Each computer responsible for a given term then performs a lookup 320 to identify DocIDs associated with that given term (e.g., usually, partial posting lists), and which were allocated to that bank. The identified DocIDs may be termed an initial result set, and may undergo preliminary processing to reduce a number of DocIDs returned. For example, each computer can process multiple terms and can intersect the partial posting lists it identified during lookup 320 to return non-duplicative results. Subsequently, each computer returns 325 identified DocIDs for its terms. The document results may then be received by the management server 120 for each bank, if present, and if not present then by management process(es) of server 105, which also would be receiving document results from other banks, potentially for the same terms as the document results returned from the bank described above. Management process within server 105 may then further process each DocID set to provide a final result set to other functionality used in producing a final search result.
Thus, each bank 125 a-125B of cluster 100 would generally produce a portion of a posting list for a given term and within each bank only a subset of computers would have performed a seek to determine whether it contained or otherwise was responsible for returning DocIDs in a posting list for that term. This strategy reduces a number of seeks performed by the computers of cluster 100 while allowing posting list results to be returned by multiple computers in parallel, which reduces latency for large posting lists.
A second method 400 to distribute DocIDs among the computers of cluster 100 is explained with respect to FIG. 4. In the method 400, the available computers in the cluster are again grouped 401 into banks. The DocIDs for document collection are also distributed 405 among banks of cluster 100 according to document identifiers (e.g., modulo division on a hash value for each DocID). The method 400 also includes differentiating between (or otherwise, determining) 410 for DocIDs distributed to a given bank whether posting lists in which those documents appear are large or small. In other words, after distribution 405, determining 410 can include a term-based analysis of whether or not partial posting lists for a respective term have a large number of DocIDs distributed to a given bank. Alternatively, differentiating/determining 410 can be performed prior to distribution 405, such that a posting list for a given term can be judged large or small for the document collection as a whole, rather than for a portion of the document collection allocated to each bank. In such an example, this determination could control treatment of the partial posting lists in each bank for that term. In either case, within each bank, a term-by-term distinction between large versus small posting list is provided. This distinction between large versus small posting list is used to determine distribution of responsibility for producing posting list results within computers of a bank.
Within a given bank, subsets of DocIDs associated with a partial posting list considered large are distributed 415 among a plurality of computers in that bank. In an example, a subset of DocIDs is distributed to each computer of that bank. Alternatively to physically storing only a subset of DocIDs in each computer, DocIDs for the entire posting list can be stored in a plurality of computers and responsibility for producing a given subset of those DocIDs can be allocated to each computer. For example, if each computer had sufficient storage capacity for DocIDs of an entire document collection, then the additional effort to segment the DocIDs for that document collection among these computers may not be required, even though latency reduction in producing such documents may be desirable. This may be a practical matter, for example, where a hard drive of a larger size often costs only incrementally more than a hard drive substantially smaller.

Requests.
a - Reproduce the part of the posting-list passage starting at "Thus, each bank" and ending at "large posting lists.".
b - Locate each line of the records that contains the word "perform" with matching case, and copy those lines.

Data section.
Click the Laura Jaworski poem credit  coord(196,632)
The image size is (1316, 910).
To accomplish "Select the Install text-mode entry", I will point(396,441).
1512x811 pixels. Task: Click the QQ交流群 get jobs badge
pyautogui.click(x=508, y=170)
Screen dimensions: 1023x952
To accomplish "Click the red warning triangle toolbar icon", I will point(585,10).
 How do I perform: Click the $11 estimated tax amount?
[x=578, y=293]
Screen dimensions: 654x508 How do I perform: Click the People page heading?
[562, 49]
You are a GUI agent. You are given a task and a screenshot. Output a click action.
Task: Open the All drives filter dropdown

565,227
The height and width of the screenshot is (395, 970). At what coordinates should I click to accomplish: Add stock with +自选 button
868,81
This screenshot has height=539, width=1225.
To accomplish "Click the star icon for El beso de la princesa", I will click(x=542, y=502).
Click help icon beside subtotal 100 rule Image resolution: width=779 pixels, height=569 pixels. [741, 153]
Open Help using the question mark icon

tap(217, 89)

Correct answers.
a -
Thus, each bank 125 a-125B of cluster 100 would generally produce a portion of a posting list for a given term and within each bank only a subset of computers would have performed a seek to determine whether it contained or otherwise was responsible for returning DocIDs in a posting list for that term. This strategy reduces a number of seeks performed by the computers of cluster 100 while allowing posting list results to be returned by multiple computers in parallel, which reduces latency for large posting lists.

b -
 How do I perform: Click the $11 estimated tax amount?
Screen dimensions: 654x508 How do I perform: Click the People page heading?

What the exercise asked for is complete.